- **Exercise set**
a: Return the passage of the text on the novel Body of Lies starting with "Body of LiesCIA" and going on through "Weekly (starred review)", copied word for word.
b: Answer these questions from the text on the novel Body of Lies:
(i) Which two actors starred in the motion picture?
(ii) By what name is the master terrorist known?
(iii) In what year did the Berlin Wall fall?
c: Continue the text on the novel Body of Lies from where it stops.

- **Text shown**

|---|

Body of Lies

The novel made into the major motion picture released October 2008, starring Leonardo DiCaprio and Russell Crowe

“Clever [and] well-paced, Body of Lies is hard to put down.” —John Miller, Wall Street Journal

Body of LiesCIA soldier Roger Ferris has come out of Iraq with a shattered leg and an intense mission— to penetrate the network of a master terrorist known only as “Suleiman.” Ferris’s plan is inspired by a masterpiece of British intelligence during World War II: He prepares a body of lies, literally the corpse of an imaginary CIA officer who appears to have accomplished the impossible by recruiting an agent within the enemy’s ranks.

This scheme binds friend and foe in a web of extraordinary subtlety and complexity. When it begins to unravel, Ferris finds himself flying blind into a hurricane. His only hope is the urbane head of Jordan’s intelligence service. But can Ferris trust him?


Reviews

Washington Post columnist Ignatius has crafted one of the best post-9/11 spy thrillers yet… Few readers will anticipate the jaw-dropping conclusion.” Publishers Weekly (starred review)

“One hopes that [Ignatius] has another book in the planning stage and is already filling in form DS-4085, requesting yet more visa pages for his well-worn passport.” Washington Post


Author’s Note

After September 11, 2001, novelists and journalists alike searched for information about operations against Al Qaeda, the intelligence world’s new prime target. Spy novelists had been searching since the fall of the Berlin Wall in 1989 for a suitable villain to replace Soviet communism. Now in Osama bin Laden and his operatives, they had one.

|---|

- **Exercise data**
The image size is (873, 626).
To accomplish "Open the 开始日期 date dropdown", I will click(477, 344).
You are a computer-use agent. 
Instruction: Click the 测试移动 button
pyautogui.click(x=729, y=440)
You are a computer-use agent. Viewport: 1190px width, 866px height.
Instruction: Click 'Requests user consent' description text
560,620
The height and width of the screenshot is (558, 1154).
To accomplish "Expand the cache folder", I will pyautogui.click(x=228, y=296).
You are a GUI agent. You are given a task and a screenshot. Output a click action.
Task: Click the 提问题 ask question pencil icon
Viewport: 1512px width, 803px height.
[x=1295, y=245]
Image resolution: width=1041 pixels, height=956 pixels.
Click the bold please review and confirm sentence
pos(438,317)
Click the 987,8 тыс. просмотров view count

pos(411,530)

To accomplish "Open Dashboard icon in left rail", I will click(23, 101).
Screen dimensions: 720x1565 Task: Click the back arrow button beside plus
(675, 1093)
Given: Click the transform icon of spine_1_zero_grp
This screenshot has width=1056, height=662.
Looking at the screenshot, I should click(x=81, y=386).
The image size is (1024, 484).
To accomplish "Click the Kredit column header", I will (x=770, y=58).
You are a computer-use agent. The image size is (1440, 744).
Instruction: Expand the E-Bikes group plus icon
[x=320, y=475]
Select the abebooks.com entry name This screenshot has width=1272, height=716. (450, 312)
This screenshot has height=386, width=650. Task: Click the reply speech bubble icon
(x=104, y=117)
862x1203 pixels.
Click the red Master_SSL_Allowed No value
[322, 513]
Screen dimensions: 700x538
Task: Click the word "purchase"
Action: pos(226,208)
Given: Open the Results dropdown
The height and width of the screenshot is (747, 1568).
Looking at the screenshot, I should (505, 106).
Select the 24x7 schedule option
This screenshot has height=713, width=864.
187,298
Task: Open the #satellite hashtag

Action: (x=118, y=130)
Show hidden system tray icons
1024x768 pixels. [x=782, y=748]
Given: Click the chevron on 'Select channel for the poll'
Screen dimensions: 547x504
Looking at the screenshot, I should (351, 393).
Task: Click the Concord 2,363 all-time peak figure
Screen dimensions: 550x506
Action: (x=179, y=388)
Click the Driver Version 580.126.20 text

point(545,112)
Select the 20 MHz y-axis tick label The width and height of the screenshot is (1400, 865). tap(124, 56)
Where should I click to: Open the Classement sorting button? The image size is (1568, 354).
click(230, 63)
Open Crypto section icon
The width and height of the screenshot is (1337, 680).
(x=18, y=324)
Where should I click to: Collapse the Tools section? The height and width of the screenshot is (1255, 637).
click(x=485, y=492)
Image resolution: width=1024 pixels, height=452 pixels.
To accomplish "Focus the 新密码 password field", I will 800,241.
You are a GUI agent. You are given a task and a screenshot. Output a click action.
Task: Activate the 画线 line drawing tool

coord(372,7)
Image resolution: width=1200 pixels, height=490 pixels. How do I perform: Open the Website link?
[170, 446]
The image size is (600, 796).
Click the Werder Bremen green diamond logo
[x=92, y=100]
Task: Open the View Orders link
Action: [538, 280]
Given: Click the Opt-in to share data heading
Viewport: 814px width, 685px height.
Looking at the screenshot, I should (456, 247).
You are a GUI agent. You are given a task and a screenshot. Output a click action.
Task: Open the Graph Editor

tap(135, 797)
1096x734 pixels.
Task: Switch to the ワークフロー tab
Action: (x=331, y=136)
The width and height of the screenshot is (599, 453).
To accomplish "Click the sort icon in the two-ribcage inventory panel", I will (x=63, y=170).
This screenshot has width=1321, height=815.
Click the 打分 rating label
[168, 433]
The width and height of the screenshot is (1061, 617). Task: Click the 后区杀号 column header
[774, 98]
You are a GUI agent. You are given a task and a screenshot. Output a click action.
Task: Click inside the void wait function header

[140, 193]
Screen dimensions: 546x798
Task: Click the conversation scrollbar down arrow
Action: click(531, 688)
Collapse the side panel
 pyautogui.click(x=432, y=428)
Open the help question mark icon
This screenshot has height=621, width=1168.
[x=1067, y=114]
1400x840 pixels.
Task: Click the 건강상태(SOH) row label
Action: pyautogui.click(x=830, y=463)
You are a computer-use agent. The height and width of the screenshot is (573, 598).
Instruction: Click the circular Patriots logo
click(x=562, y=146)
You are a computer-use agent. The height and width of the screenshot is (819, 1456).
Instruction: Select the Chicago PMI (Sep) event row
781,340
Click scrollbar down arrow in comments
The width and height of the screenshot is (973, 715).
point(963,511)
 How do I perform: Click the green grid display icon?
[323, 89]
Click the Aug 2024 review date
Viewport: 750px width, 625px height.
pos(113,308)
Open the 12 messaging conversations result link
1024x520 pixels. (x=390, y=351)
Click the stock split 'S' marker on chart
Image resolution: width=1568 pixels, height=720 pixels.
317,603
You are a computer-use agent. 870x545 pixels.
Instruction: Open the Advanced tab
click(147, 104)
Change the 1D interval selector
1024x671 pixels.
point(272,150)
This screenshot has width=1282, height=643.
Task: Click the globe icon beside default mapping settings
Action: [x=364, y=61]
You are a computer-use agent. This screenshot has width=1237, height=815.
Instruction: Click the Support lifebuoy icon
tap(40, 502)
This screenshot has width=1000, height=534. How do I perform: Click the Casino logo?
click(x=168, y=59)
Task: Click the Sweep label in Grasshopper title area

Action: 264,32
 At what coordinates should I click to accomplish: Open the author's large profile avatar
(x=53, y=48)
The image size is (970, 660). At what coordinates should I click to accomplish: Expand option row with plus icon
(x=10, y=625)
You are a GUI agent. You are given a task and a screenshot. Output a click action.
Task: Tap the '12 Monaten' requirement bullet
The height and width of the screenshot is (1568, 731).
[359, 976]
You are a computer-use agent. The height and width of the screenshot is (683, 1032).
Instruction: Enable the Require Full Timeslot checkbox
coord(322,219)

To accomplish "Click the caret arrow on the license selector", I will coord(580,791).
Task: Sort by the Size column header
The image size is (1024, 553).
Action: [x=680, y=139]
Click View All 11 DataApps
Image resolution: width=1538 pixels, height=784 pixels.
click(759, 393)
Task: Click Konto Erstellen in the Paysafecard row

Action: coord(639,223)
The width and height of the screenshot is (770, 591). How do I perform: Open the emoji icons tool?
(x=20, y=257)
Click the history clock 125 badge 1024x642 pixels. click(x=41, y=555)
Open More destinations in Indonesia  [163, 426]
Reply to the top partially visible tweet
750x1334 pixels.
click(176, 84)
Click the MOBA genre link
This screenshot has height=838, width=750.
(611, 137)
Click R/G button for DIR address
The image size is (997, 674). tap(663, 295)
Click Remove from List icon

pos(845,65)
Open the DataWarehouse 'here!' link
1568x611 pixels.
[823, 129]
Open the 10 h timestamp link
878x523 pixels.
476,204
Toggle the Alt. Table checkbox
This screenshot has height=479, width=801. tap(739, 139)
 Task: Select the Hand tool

|---|

- **Responses for each task**
a:
Body of LiesCIA soldier Roger Ferris has come out of Iraq with a shattered leg and an intense mission— to penetrate the network of a master terrorist known only as “Suleiman.” Ferris’s plan is inspired by a masterpiece of British intelligence during World War II: He prepares a body of lies, literally the corpse of an imaginary CIA officer who appears to have accomplished the impossible by recruiting an agent within the enemy’s ranks.

This scheme binds friend and foe in a web of extraordinary subtlety and complexity. When it begins to unravel, Ferris finds himself flying blind into a hurricane. His only hope is the urbane head of Jordan’s intelligence service. But can Ferris trust him?


Reviews

Washington Post columnist Ignatius has crafted one of the best post-9/11 spy thrillers yet… Few readers will anticipate the jaw-dropping conclusion.” Publishers Weekly (starred review)

b:
(i) Leonardo DiCaprio and Russell Crowe
(ii) "Suleiman"
(iii) 1989

c:
My own search for fact and fiction about Al Qaeda began with an interview with a 2003 interview with George Tenet, then CIA director. Tenet explained that the agency’s strategy was to work with friendly intelligence services throughout the Muslim world to share intelligence. In practice, that meant drawing on the sources that these countries had developed over many years. When I asked Tenet if any countries had been especially helpful, he immediately cited Jordan and the head of its General Intelligence Directorate, Gen. Saad Kheir. “This guy is a superstar!” he said with characteristic Tenetian enthusiasm.

The next time I was in Amman, I asked King Abdullah if it might be possible to meet with Kheir. He agreed and we began the first of several meetings. From those conversations, I began to sketch a portrait of my character Hani Salaam, the imaginary chief of my Jordanian General Intelligence Department.

The novel is about deception, and I drew on some real examples. The Jordanians, working with the British and American, have been especially skillful in using their penetrations of hostile groups to sow deception and distrust. Their deception operations against the Abu Nidal Organization were so successful that they basically caused the group to implode. The Abu Nidal operatives were literally shooting each other. In “Body of Lies,” I imagine how a similar operation against Al Qaeda might be run—and the pitfalls therein.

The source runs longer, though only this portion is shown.